Poul Elias Windtmil Schlegel (6 August 1784 – 2 December 1849) was a Danish military surgeon and medical doctor. He performed the first caesarean delivery in Denmark. He resided on Saint Croix in the Danish West Indies from 1814 until 1845, first as garrison surgeon and then as district physician.

==Early age and education==
Schlegel was born on 6 August 1784 in Copenhagen, the son of justitsråd Heinrich Friedrich Schlegel and Caroline Sigfridia Hyllested. His elder sister Sofie Amalie Schlegel was married to the merchant Tørris Bonnevie, owner of Falkensteen Manor at Horten, Norway. His younger brothers were the army officer and city engineer in Copenhagen Carl Frederik Adolph Schlegel and army officer Carl Otto Emil Schlegel (1794–1864).

Schlegel graduated from Our Lady's School in 1803. He then enrolled at the Adademy for Surgery, matriculating in 1809.

==Career==
Schlegel was employed as a military surgeon in 1809. In 1810, he was promoted to regiment surgeon. From 1811 to 1814, he worked as a military surgeon at Frederiksborg Field Hospital. He attracted attention for performing the first Caesarean section in Denmark.

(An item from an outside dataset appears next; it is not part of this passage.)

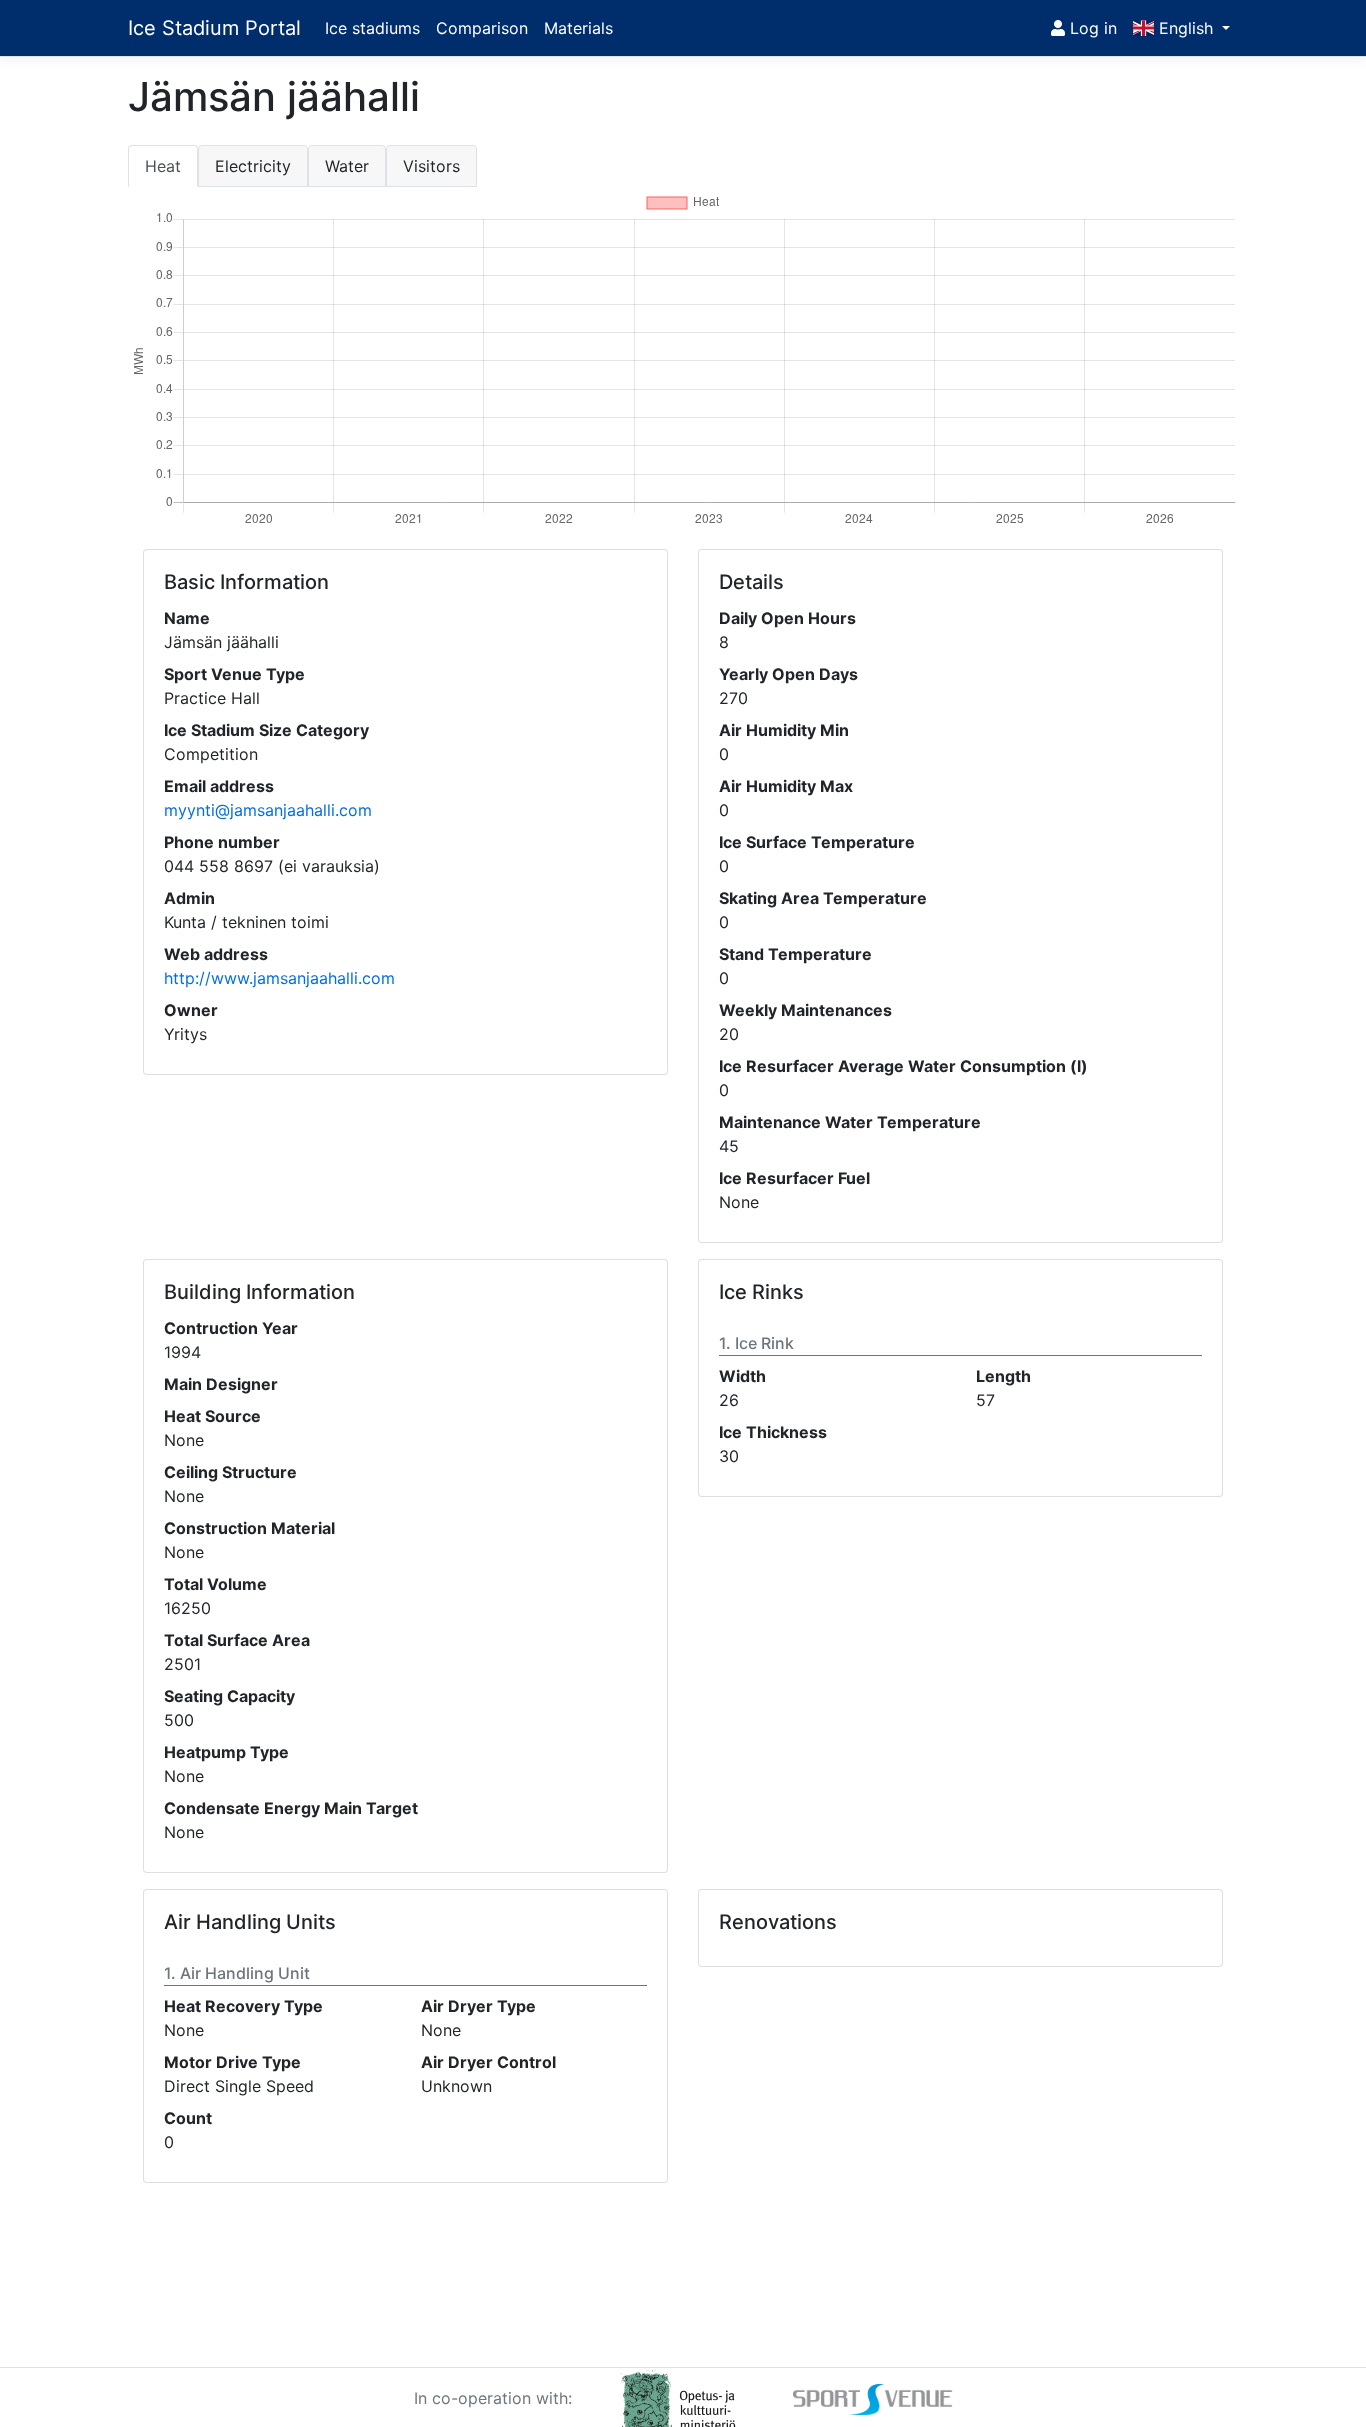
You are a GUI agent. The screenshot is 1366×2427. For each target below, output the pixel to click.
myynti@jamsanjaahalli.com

In 1814, Schlegel was appointed as garrison surgeon in Christiansted on Saint Croix in the Danish West Indies. In 1838, he was appointed as acting district physician (landfysikus) on the island.

==Personal life==
In 1811 Schlegel married Dorthe Marie Schlegel, daughter of tenant-manager (forpagter) of Juellinge Sigvard Thomas Pedersen Neergaard and Petra Sophie Staal. They had the following children: Caroline Sigfridia Petrea Sophie Schlegel, Pauline Elise Brøndtved; Frantz Lotharius Adrian Schlegel, Mathilde Adelaide Schlegel, Heinrich Friederich Vilhelm Schlegel and Camilla Olivia Thalia Schlegel. Schlegel and his wife moved back to Copenhagen in 1845. He died on 2 December 1849.

==Awards==
Schlegel was created a Knight in the Order of the Dannebrog in 1829. He was awarded the Cross of Honour in 1839.